Ce serait trop nous étendre ici que d'analyser l'imagination, d'en scruter minutieusement la matière et le mécanisme. Retenons que partout elle est, comme les Grecs le disaient des Muses, « fille de Mnémosyne ». Plus riche sera notre magasin sensoriel, plus nous aurons entreposé d'images, et plus sera aisée et féconde l'activité de « la reine de la fantaisie »… Elle étend ses matériaux du physique au mental, de l'extérieur à l'interne. Elle met à contribution le sentiment, comme la raison.

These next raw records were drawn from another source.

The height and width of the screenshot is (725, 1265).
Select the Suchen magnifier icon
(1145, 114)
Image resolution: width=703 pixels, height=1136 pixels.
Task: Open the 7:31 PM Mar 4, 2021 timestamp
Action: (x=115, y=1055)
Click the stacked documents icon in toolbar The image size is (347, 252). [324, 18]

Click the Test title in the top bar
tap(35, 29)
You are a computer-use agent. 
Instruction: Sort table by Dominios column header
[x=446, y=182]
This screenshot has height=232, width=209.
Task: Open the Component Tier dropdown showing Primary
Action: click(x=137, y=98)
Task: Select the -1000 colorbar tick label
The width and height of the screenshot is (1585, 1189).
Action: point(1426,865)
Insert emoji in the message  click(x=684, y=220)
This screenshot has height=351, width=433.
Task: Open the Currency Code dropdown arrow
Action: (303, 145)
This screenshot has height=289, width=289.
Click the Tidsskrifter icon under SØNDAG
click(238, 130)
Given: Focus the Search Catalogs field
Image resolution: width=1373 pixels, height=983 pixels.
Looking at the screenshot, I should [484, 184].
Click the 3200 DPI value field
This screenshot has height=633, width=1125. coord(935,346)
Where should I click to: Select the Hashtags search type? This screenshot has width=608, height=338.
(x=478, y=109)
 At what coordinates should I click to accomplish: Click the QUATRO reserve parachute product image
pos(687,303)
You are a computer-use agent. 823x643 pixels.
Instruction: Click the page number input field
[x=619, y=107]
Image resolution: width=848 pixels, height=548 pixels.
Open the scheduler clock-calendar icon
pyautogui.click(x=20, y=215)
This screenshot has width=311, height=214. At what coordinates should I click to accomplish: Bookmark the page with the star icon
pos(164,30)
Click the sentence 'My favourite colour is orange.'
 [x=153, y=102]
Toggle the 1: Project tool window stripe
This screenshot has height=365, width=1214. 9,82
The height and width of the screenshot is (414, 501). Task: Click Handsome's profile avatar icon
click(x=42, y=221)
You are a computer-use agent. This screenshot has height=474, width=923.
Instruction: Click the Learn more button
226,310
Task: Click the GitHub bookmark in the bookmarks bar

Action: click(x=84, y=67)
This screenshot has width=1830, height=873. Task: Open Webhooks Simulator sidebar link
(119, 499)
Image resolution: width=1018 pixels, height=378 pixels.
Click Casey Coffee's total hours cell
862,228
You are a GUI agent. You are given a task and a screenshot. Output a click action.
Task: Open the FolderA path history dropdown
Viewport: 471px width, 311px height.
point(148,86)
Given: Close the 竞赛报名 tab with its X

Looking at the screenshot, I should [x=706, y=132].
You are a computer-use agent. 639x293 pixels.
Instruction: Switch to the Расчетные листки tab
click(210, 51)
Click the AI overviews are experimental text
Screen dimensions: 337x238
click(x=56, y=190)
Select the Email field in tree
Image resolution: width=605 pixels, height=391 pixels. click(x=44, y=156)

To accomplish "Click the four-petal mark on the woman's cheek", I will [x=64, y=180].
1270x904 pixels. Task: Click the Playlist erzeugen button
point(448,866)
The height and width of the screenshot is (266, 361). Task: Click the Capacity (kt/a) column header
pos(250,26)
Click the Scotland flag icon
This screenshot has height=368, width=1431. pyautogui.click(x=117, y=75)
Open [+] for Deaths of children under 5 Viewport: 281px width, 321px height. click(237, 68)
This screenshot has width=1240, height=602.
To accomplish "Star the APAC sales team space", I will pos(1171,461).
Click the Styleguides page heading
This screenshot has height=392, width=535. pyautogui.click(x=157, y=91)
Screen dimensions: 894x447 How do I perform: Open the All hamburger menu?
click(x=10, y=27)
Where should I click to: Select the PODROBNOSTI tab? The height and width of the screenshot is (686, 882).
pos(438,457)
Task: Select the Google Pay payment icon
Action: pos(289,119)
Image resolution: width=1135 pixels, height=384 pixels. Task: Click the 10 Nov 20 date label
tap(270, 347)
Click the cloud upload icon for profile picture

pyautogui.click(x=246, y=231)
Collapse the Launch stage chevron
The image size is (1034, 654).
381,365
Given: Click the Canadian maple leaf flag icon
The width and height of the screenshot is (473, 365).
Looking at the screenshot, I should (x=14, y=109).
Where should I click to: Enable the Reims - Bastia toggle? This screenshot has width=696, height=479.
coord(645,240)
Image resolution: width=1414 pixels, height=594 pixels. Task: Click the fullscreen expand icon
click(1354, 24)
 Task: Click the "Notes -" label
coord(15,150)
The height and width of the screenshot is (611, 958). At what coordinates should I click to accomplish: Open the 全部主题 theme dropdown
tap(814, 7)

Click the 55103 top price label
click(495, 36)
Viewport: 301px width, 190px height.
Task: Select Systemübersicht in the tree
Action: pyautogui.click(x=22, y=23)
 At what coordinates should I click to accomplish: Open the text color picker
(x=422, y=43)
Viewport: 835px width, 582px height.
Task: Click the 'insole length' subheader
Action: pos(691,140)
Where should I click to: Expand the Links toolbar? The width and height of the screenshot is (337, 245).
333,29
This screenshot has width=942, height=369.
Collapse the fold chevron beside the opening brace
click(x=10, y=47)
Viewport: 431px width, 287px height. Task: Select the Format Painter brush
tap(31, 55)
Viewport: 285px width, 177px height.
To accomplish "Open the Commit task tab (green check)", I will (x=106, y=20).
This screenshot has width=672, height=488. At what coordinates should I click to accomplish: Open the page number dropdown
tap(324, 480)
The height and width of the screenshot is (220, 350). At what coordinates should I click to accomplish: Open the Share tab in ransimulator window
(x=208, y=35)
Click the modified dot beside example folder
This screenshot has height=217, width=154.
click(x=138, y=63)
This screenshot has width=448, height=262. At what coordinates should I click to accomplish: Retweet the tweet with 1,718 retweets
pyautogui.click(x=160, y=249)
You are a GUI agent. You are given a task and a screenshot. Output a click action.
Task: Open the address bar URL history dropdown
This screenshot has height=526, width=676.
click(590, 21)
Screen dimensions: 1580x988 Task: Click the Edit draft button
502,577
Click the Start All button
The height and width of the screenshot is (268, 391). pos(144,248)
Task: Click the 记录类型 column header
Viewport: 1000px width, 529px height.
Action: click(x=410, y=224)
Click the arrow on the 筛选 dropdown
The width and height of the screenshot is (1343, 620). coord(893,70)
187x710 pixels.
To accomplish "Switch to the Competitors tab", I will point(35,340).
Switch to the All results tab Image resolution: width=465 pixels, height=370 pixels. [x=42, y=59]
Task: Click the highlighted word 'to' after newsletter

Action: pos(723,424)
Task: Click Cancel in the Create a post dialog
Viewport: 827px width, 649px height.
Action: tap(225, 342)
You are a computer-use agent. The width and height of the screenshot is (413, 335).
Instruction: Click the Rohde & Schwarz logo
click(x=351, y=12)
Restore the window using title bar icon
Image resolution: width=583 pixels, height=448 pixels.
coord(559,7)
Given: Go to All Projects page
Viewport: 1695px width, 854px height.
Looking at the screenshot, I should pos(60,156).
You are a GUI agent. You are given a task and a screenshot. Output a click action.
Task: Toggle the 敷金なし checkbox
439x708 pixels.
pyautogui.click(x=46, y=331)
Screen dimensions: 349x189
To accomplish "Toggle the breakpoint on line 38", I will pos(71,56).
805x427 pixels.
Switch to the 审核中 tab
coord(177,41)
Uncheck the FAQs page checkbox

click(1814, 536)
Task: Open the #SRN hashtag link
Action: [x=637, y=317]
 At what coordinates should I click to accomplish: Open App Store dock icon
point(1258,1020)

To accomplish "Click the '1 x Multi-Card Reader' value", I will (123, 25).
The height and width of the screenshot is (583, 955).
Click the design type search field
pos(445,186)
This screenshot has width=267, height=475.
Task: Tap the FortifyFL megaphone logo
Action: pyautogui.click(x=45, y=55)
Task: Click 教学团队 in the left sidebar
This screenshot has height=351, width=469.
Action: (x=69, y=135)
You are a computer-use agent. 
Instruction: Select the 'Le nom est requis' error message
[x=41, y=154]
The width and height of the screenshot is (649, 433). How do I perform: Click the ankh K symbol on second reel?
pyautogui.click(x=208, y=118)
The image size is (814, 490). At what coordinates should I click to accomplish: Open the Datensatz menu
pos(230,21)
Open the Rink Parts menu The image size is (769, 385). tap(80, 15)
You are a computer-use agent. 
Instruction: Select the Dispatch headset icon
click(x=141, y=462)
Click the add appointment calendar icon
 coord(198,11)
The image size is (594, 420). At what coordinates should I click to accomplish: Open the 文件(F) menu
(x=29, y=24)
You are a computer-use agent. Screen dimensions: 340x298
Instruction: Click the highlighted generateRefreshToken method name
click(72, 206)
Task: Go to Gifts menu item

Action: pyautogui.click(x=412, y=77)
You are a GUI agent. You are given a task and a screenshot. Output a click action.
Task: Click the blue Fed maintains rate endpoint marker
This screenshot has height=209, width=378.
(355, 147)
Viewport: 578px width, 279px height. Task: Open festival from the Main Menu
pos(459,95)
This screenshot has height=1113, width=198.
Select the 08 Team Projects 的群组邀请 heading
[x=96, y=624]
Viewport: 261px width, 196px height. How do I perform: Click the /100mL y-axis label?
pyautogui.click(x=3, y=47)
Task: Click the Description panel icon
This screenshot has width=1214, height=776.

L'intelligence la seconde, qui l'épure et en ordonne le champ. L'habitude en assouplit l'usage… Outre qu'elle est toute-puissante dans l'art, l'imagination favorise aussi l'essor des sciences abstraites comme celui des sciences de la nature. Elle manie l'hypothèse, comme l'expérience. Elle est la mère des plus délicates ­comme des pires inventions. Elle est, avec l'art, sur le chemin des préhensions sensibles qui élargissent et tonifient nos connaissances. Elle vient en aide, dans la vie, aux bâtisseurs d'utopie, ces réalités de demain. Car elle est, au premier chef, la faculté de l'idéal… Le savoir véritable en restreint les dangers, en discipline les écarts, met un frein de vérité à ses vagabondages erronés. « Moins l'esprit comprend, dit Spinoza, plus grande est la faculté qu'il a de feindre ; et plus il comprend, plus cette faculté diminue ». L'imagination demeure, pour l'homme sain, le vaste monde inexploré, la zone sans borne des jouissances affinées. Elle est, pour l'homme enchaîné, la région où l'acharnement même des bourreaux ne peut se saisir de sa liberté. Jusqu'au sein des prisons l'homme, dans la vie imaginative, trouve le refuge suprême qui souvent lui conserve la vie... Et pourtant, si nous lui devons « la parole ailée », l'imagination a servi la découverte de ces horreurs destructives que sont les « gaz asphyxiants », triomphe des hécatombes prochaines. Et cependant, quand nous nous penchons sur l'environ résigné et que nous voyons, prostrés en cohortes innombrables, les malheureux dont les religions, les politiques ont, comme disait Fournière, « chloroformé leur douleur de vivre » par la promesse de demains apaisants et d'au-delà compensateurs, nous ne pouvons nous empêcher de penser que si elles n'avaient pu, - ces victimes - , par l'illusion imaginative, s'échapper parfois de la souffrance et de la médiocrité où elles languissent, elles en auraient depuis longtemps tari les causes. Et la révolte elle-même, leur salut pourtant, n'aurait plus d'objet...



- S. M. S.



OUVRAGES A CONSULTER : - H. Spencer : Psychologie. -Th. Ribot : L'Imagination créatrice. – Bain : Les Sens ct l'Intelligence. – Rabier : Philosophie. - G. Séailles : Le Génie dans l'Art. -Taine : L'Idéal dans l'Art. ­-Wundt : Psychologie Physiologique. - Boirac : Philosophie. - Guyau : Esthétique. – P. Janet: L'Automatisme psycho. - Luys : Le Cerveau et ses fonctions. J. Sully : Les Illusions des Sens et de l'Esprit, etc.